Parlons maintenant des élections. Nous savons que dans de nombreux pays, y compris démocratiques, le recours aux urnes n’est guère satisfaisant. Ici, ce sont des votes qui sont achetés. Là, ce sont des morts qui votent. Ailleurs, c’est l’argent de la campagne électorale qui détermine le résultat final. Souvent, c’est le bourrage des urnes qui prévaut. Et partout, ou presque, l’abstention est omniprésente. Dans un monde qui connaît une évolution notable des modes d’engagements avec l’émergence de mouvements horizontaux sans leaders (protestataires à Hong Kong, gilets jaunes, Hirak algérien), des réflexions sont engagées quant aux élections. Ce la reste bien sûr la pierre angulaire de toute démocratie ou de tout État de droit. Mais à quoi bon voter quand l’environnement politique et légal est totalement archaïque ?

Certains diront que le futur locataire du Palais d’El Mouradia aura pour mission de rénover le système en s’appuyant sur l’élan du Hirak. C’est d’ailleurs l’argument avancé par les partisans d’une élection présidentielle avant la fin de l’année. On en revient à l’espérance de l’homme providentiel et à la croyance naïve que le système en place acceptera de lui-même le changement et la réforme. Tout cela pour dire qu’il faut cesser de sacraliser l’élection présidentielle.
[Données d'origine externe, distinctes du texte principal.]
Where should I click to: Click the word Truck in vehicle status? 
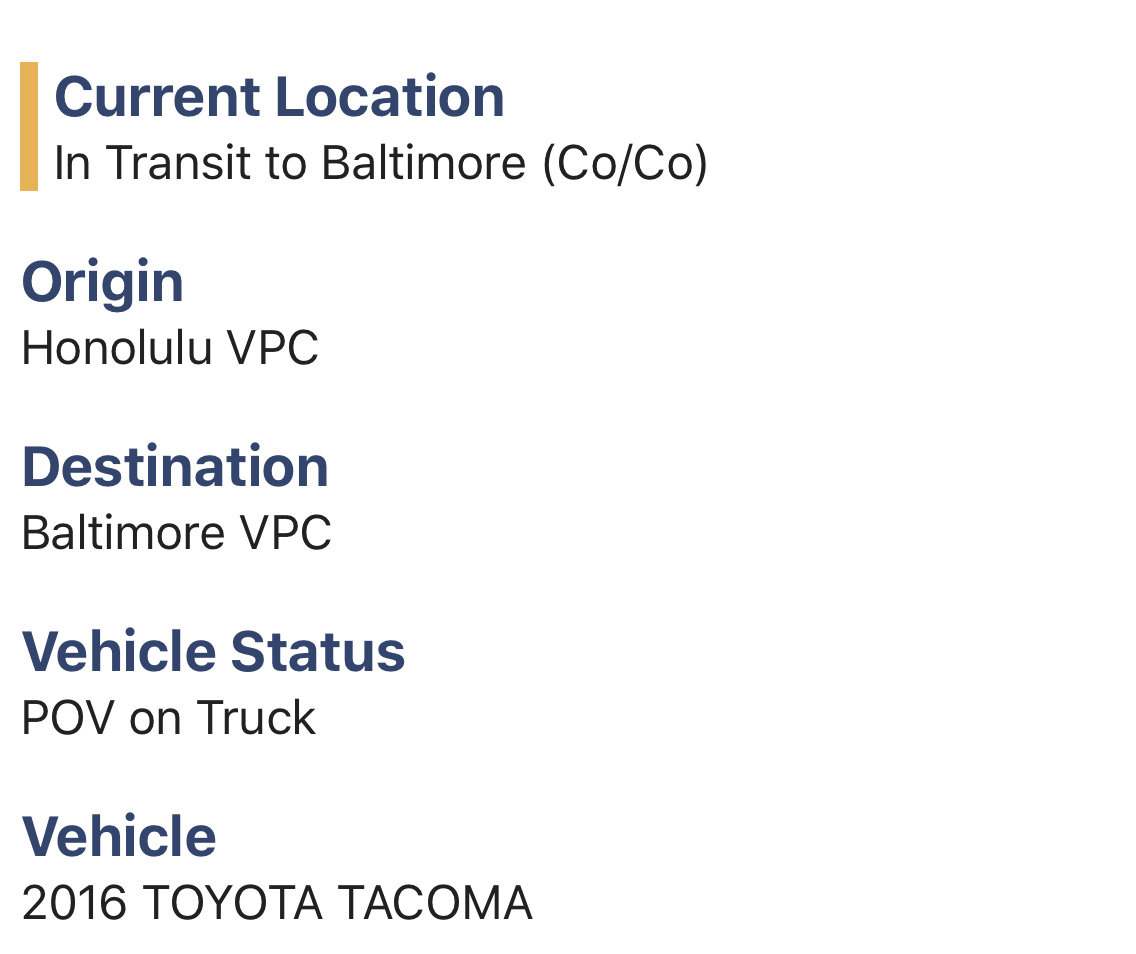tap(256, 719)
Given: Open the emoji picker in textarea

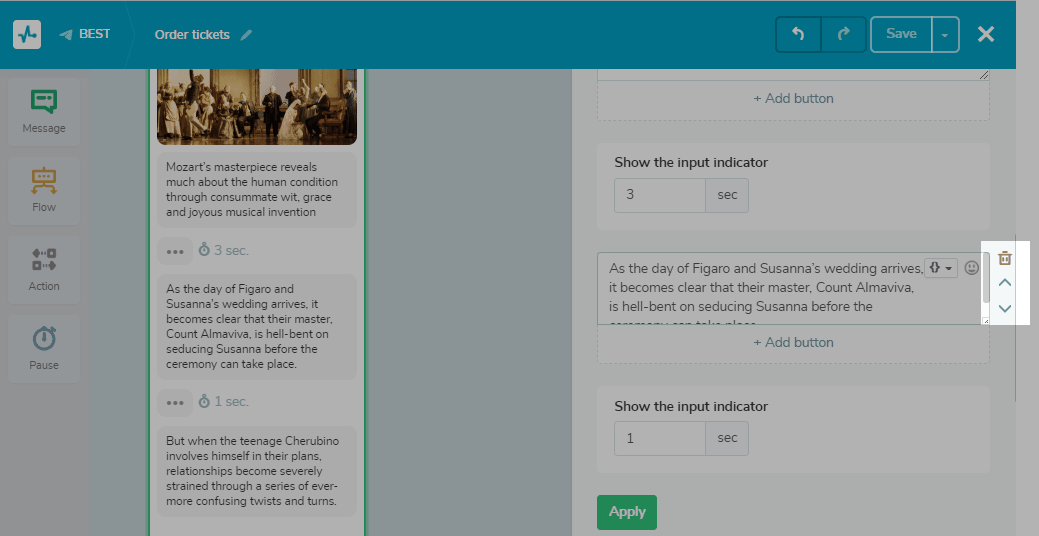Looking at the screenshot, I should [971, 268].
Cette dernière n’est ni un objectif ni un aboutissement. Elle doit être considérée comme une étape parmi tant d’autres. Et comme toute étape, elle a ses A. La question qui se pose donc n’est pas « quand faut-il voter ? » mais « que faut-il faire avant de pouvoir ‘enfin’ voter » ? Au cours des dernières semaines plusieurs suggestions ont été mentionnées. Elles vont des mesures de conciliation (libération des personnes détenues pour leurs opinions) à la mise en place de nouvelles structures encadrant les élections. Il reste à compiler tout cela et à donner au Hirak une dimension encore plus politique afin de dessiner l’Algérie de demain.